The study reveals that AI doesn’t need more connections to learn complex tasks; it needs the right ones. By mimicking how an infant’s brain strengthens long-range links while “pruning” away local clutter, this new AI achieves continual learning—mastering perception, motor control, and interaction—while actually getting smaller and more energy-efficient over time.
Key Facts
- The “Infant” Approach: Human brains don’t just add connections; they refine them. This model follows a “simple-to-complex” trajectory, maturing primary modules (like perception) before moving on to higher cognition.
- Selective Pruning: Unlike traditional AI that freezes weights to prevent forgetting, this system introduces a feedback mechanism that actively inhibits and removes redundant local connections from earlier tasks.
- Knowledge Reuse: While local clutter is pruned, cross-regional “long-range” connections are strengthened. This allows the AI to reuse knowledge from old tasks to solve new ones without needing more “brain” space.
- No More “Catastrophic Forgetting”: A major hurdle in AI is that learning something new often “erases” the old.

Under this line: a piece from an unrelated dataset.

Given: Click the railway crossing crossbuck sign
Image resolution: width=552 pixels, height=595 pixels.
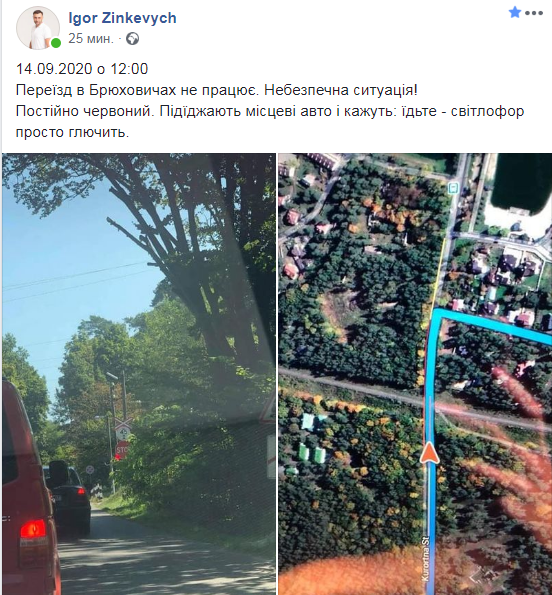Looking at the screenshot, I should pyautogui.click(x=123, y=422).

This developmental framework mitigates that loss without using energy-heavy tricks like “experience replay.”
- Sustainably Evolving: The network scale is continuously reduced as learning progresses, offering a low-energy pathway toward General Cognitive Intelligence.
Source: Science China Press
How does artificial intelligence continue to improve its capabilities?
For a long time, expanding model size has been regarded as an important way to enhance the performance of artificial neural networks, but it has also led to rising energy consumption and growing computational costs.
In contrast, during development the human brain does not simply increase connection density; instead, it continuously gains new cognitive abilities through selective pruning.
Inspired by these, the research team proposed a temporally developmental continual learning framework for spiking neural networks. By enabling the temporal establishment and reorganization of connections across different regions, the approach achieves continual learning from simple to complex across perception–motor–interaction tasks while network size is progressively reduced, offering a new pathway toward low-energy, sustainably evolving general cognitive intelligence.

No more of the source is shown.